Comme l’a dit Renata Segura de l’International Crisis Group : “Il semble peu probable qu’Haïti devienne un pays plus sûr s’il ne s’e traite pas d’abord la crise politique.” Bien qu’il y ait eu plusieurs nouveaux groupes avec des initiatives qui ont fait surface au cours des neuf derniers mois, deux propositions clés pour une réinitialisation politique se démarquent des autres : l’une du Président par intérim Ariel Henry pour diriger le pays jusqu’à ce qu’une élection puisse avoir lieu plus tard cette année ou au début de 2023, et un de l’Accord du Montana, une coalition d’organisations de la société civile et de partis politiques qui propose une transition de deux ans qui laisse au pays le temps d’organiser des élections.
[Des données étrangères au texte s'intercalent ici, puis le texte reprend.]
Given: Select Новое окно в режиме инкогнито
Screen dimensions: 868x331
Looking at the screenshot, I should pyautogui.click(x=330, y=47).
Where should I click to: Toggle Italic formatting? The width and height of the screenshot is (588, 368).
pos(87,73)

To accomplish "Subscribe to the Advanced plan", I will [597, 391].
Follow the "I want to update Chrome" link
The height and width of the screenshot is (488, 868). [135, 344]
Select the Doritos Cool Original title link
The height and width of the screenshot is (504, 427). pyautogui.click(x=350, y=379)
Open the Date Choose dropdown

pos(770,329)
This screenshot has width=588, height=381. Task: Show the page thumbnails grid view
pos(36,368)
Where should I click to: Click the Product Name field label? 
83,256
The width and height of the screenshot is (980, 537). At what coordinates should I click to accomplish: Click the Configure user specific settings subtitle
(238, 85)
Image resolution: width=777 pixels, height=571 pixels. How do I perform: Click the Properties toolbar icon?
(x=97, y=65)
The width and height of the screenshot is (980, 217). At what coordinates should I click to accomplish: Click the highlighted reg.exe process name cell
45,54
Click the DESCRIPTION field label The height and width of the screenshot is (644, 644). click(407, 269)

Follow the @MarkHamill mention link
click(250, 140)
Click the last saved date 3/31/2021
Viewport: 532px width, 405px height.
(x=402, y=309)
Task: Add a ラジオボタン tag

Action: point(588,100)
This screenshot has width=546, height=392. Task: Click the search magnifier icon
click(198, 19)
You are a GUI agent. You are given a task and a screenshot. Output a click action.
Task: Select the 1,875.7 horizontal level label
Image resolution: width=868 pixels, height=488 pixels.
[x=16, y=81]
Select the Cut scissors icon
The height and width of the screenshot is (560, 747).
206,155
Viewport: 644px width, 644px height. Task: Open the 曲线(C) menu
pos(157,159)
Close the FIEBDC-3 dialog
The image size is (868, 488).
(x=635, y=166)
Les réunions entre les deux parties en février n’ont pas porté leurs fruits, et l l’étreinte d’Henry d’une “commission de médiation” en mars a été rejetée par les membres de l’Accord du Montana. Le processus se trouve actuellement dans une impasse cordiale, bien qu’il y ait des signes récents d’un mouvement possible.
On peut dire qu’aucune de ces options ni les groupes qui les sous-tendent ne fournissent une représentation suffisamment large pour la société haïtienne, mais les deux apportent quelque chose d’essentiel à la table. La proposition d’Henry préserve ce qui reste de la structure de gouvernance du pays et l’Accord du Montana offre une portée plus large dans la société. À cet égard, le défi d’Haïti n’est pas inhabituel pour les pays en conflit ou post-conflit : comment mener le dialogue sociétal le plus large possible à un moment où la gouvernance nationale est en panne. Mais Haïti n’a jamais eu de véritable dialogue national, passant directement de la dictature aux élections dans les années 1990, avec peu d’élections ultérieures véritablement représentatives ou productives.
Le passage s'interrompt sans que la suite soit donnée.